WHAT YOU NEED TO DO: Find the word "value" below. Copy each line that has it.

Stored data entries:
::::::
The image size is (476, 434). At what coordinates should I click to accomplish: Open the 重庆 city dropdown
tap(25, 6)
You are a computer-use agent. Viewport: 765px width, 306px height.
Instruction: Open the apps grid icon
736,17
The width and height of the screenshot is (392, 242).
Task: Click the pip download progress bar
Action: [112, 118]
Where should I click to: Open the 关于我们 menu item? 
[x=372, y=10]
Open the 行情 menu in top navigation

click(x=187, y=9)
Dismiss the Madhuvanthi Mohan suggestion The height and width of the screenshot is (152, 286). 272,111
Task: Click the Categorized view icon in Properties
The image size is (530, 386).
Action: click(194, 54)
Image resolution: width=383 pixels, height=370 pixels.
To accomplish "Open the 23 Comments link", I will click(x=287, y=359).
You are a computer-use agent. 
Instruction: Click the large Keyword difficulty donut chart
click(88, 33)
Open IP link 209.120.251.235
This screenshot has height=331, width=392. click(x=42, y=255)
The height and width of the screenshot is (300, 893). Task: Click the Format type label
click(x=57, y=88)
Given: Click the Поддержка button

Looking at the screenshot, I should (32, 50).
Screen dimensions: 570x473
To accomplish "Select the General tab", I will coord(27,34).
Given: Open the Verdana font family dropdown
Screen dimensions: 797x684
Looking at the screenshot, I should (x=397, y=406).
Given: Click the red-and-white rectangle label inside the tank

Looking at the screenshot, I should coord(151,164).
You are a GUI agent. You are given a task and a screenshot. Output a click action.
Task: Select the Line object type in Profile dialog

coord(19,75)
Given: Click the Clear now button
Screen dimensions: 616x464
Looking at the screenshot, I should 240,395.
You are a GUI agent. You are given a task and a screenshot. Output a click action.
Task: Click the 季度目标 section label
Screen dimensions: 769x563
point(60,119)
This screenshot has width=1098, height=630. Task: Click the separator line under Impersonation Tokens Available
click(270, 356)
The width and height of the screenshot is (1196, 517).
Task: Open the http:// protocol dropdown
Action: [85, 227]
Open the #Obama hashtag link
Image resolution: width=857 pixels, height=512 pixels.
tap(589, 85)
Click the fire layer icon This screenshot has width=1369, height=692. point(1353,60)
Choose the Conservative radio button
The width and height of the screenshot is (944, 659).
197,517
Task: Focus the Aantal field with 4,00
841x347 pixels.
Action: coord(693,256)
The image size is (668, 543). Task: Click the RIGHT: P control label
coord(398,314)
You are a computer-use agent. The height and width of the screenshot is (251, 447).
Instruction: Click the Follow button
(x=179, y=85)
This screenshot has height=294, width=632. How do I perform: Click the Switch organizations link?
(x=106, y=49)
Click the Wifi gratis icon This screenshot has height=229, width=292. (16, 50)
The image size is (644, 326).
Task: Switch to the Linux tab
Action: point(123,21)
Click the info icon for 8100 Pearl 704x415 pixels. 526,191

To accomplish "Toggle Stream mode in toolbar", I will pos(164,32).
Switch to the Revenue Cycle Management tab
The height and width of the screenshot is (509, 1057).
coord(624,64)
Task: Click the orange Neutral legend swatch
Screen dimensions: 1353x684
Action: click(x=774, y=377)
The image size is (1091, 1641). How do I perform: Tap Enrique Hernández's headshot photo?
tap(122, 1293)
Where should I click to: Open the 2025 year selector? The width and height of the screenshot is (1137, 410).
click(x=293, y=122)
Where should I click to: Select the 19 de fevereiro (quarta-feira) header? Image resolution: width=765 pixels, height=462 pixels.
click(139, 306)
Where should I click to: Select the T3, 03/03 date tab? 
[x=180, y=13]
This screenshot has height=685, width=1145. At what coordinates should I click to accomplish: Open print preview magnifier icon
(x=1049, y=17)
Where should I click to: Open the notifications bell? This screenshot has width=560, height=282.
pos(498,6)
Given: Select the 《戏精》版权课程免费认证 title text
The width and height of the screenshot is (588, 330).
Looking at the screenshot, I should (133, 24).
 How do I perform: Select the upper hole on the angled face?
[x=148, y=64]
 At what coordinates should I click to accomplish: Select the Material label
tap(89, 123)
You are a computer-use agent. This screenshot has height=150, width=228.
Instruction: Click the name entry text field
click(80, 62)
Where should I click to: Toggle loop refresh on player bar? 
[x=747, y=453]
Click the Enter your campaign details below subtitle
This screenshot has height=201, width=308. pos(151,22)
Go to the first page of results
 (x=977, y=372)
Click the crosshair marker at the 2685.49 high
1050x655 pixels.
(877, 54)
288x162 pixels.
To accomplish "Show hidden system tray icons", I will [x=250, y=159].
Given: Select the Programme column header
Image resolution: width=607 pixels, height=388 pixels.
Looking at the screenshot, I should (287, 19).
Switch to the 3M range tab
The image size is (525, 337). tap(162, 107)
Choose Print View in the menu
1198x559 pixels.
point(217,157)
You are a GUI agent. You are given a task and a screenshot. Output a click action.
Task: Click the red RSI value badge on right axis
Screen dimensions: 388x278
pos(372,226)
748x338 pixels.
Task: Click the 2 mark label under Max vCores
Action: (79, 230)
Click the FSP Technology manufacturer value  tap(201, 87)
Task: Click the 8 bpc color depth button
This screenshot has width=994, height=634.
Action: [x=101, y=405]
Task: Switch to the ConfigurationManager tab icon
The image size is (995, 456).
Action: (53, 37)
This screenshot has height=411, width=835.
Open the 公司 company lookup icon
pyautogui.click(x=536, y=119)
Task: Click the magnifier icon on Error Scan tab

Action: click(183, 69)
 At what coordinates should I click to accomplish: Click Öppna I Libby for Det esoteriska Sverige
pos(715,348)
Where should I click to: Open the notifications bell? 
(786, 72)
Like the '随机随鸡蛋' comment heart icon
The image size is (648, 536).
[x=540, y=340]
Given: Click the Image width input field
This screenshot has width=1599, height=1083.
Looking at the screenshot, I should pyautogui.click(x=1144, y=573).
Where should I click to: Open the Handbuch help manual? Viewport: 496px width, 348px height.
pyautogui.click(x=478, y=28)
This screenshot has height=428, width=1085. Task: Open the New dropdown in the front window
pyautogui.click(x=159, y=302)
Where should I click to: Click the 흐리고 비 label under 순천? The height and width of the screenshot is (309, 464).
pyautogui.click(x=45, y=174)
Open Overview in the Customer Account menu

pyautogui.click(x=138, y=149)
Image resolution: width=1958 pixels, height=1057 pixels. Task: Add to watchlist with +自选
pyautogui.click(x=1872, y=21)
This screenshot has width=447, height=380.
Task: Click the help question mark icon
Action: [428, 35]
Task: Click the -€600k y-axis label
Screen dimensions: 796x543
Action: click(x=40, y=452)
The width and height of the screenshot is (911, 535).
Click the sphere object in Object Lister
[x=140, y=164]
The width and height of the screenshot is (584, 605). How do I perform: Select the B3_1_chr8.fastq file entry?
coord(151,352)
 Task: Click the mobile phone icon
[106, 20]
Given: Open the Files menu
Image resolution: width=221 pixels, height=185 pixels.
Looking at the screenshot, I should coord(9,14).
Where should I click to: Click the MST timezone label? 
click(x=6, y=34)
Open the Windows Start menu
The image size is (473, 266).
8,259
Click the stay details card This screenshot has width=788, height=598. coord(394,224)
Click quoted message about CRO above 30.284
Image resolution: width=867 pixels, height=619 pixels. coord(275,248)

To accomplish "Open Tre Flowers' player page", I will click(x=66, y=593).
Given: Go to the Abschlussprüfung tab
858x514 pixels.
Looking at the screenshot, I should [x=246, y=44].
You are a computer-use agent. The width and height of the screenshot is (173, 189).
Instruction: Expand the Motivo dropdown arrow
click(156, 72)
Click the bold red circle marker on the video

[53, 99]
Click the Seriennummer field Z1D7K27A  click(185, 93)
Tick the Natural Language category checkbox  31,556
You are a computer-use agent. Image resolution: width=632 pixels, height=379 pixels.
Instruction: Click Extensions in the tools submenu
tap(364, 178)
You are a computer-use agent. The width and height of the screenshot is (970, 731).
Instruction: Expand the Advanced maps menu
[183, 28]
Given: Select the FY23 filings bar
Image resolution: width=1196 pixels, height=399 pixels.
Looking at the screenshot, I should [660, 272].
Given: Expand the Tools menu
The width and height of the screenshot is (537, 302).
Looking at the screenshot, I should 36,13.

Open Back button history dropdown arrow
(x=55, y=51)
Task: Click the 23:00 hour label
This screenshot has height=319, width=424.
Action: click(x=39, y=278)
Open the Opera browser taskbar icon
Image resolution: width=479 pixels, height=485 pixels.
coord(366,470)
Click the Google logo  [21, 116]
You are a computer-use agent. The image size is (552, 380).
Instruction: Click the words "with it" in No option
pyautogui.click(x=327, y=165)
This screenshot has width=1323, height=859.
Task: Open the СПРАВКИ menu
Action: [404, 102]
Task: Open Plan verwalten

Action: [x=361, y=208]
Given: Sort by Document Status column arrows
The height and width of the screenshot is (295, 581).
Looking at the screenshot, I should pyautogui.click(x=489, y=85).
::::::
FINISHED EXERCISE:
Task: Click the red RSI value badge on right axis
Click the FSP Technology manufacturer value  tap(201, 87)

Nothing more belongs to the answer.